Remember that the New Testament Writers were confident in the accurate formation of the Old Testament. They considered it to be God given scripture. Listen to what Paul tells Timothy:2 Timothy 3:16-17
All Scripture is God-breathed and is useful for teaching, rebuking, correcting and training in righteousness, so that the man of God may be thoroughly equipped for every good work.

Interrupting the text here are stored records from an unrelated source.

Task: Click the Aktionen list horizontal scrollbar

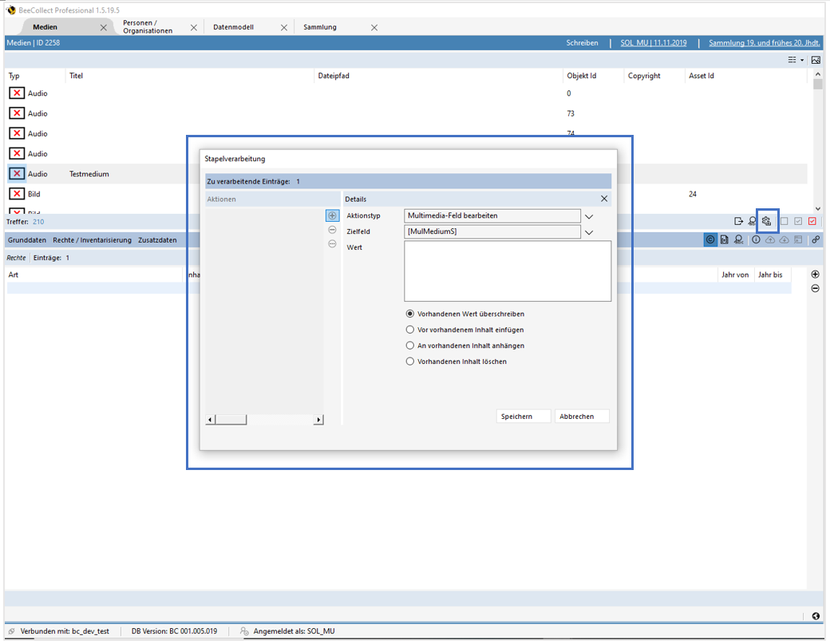Action: [x=265, y=420]
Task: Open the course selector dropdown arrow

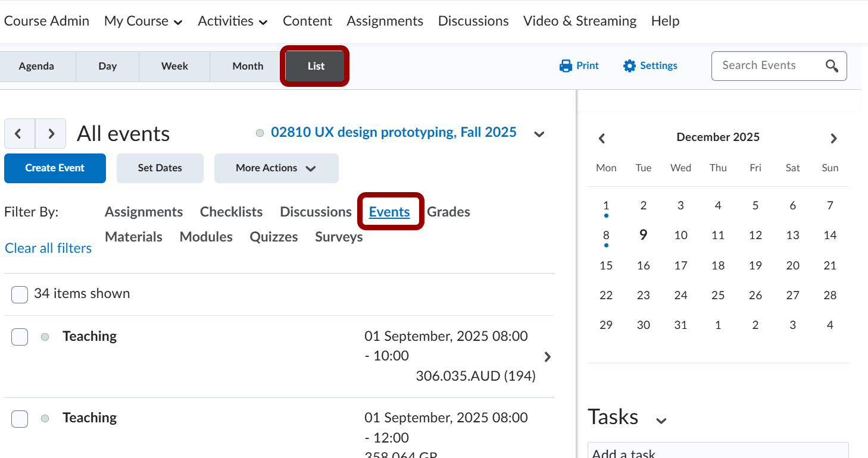Action: 539,134
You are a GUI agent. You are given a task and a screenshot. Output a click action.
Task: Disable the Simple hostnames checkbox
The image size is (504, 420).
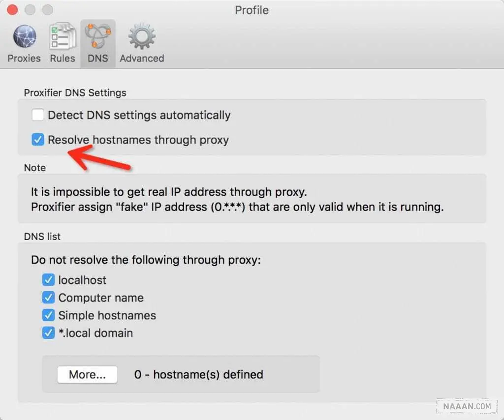click(48, 316)

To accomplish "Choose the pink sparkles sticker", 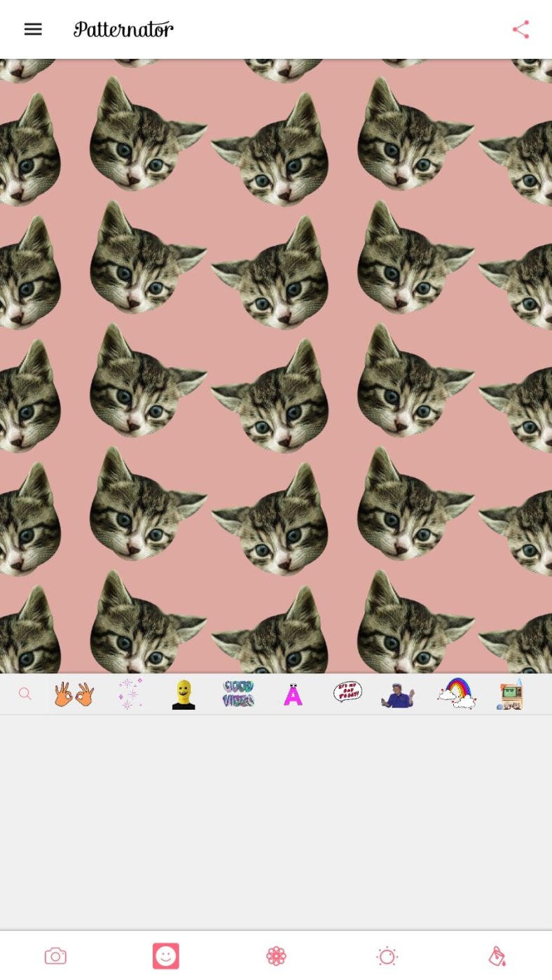I will coord(130,694).
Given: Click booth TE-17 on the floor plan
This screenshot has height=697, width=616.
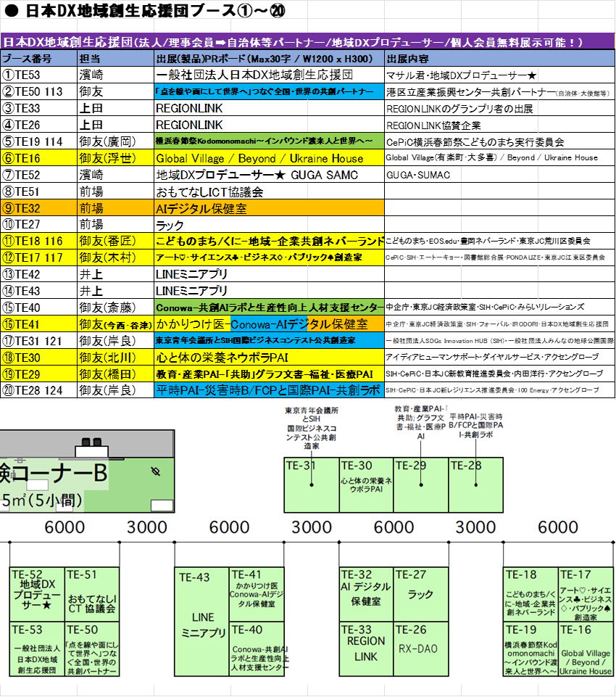Looking at the screenshot, I should tap(586, 594).
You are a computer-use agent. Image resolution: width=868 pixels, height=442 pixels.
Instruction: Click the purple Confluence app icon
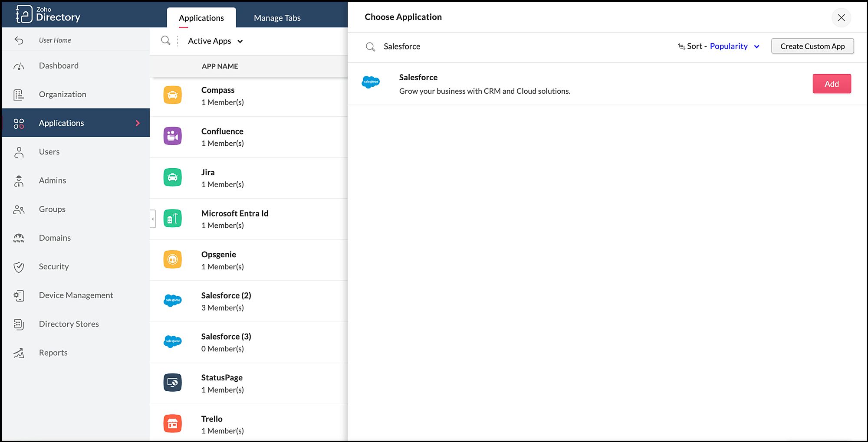[172, 136]
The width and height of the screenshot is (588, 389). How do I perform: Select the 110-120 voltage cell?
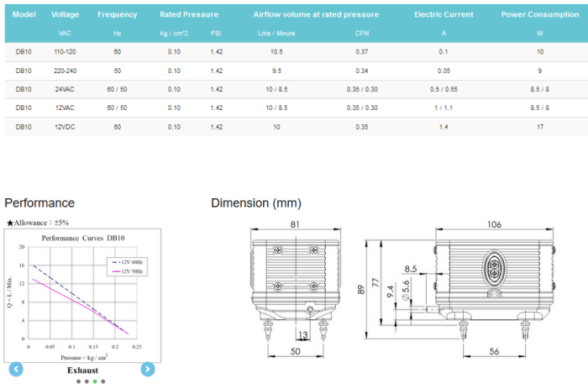pyautogui.click(x=66, y=51)
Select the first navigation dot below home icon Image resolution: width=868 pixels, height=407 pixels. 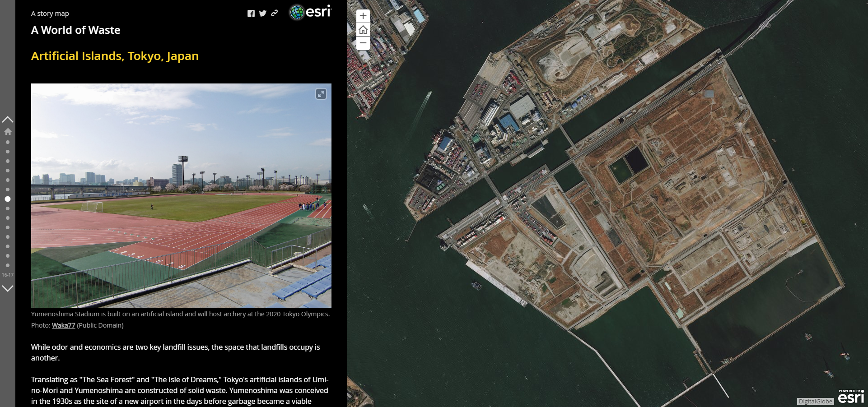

So what scripture is Paul referring to? How do we know that Paul is talking about the same scriptures that we are talking about? Well one way to know is to realize that Paul and other New Testament Writers are constantly either quoting from Old Testament scriptures or citing their nature and the spirit of their content. And in case you were wondering, there is more than just Paul's word on this matter of the formation and reliability of the Old Testament. Other ancient figures talked about the canon of the Old Testament scriptures: Prologue to Ecclesiasticus
This non-canonical book refers to a threefold division of books (namely, the Law, the Prophets, and hymns and precepts for human conduct) which was known by the writer’s grandfather (which would be around 200 B.C.).
The Alexandrian Philosopher (around A D. 40) referred to the same threefold division.
A teaching house of rabbis (A. D. 90), discussed canonicity. Some questioned whether it was right to accept (as was being done) Esther, Ecclesiastes, and the Song of Solomon. These discussions concerned an existing canon.
The Church Fathers
All (with the sole exception of Augustine in 400AD) accepted the thirty-nine books of the Old Testament.
The Testimony of Josephus
But perhaps the most compelling recognition of the Old Testament comes from the Jewish Historian, Josephus (A. D. 37-100) who said that the Jews held as sacred only twenty-two books (which include exactly the same as our present thirty-nine books of the Old Testament). It's clear that the Jews of Jesus' day were holding the same Hebrew Bible that we recognize today. As a matter of fact, Jesus Himself confirmed this for us.
The Testimony of Jesus
In Matthew 23:35, Jesus said, "that upon you may fall the guilt of all the righteous blood shed on earth, from the blood of righteous Abel to the blood of Zechariah, the son of Berechiah, whom you murdered between the temple and the altar." The murder Jesus spoke of is recorded in 2 Chronicles 24:20-22. Abel's death is recorded in Genesis and in the Hebrew Bible, 2 Chronicles is the last book. In essence then, Christ was saying "from the first to the last murder in the Bible." In this one statement, Jesus recognized the canon of the Hebrew Old Testament and confirmed for us that we have today, what they had back then!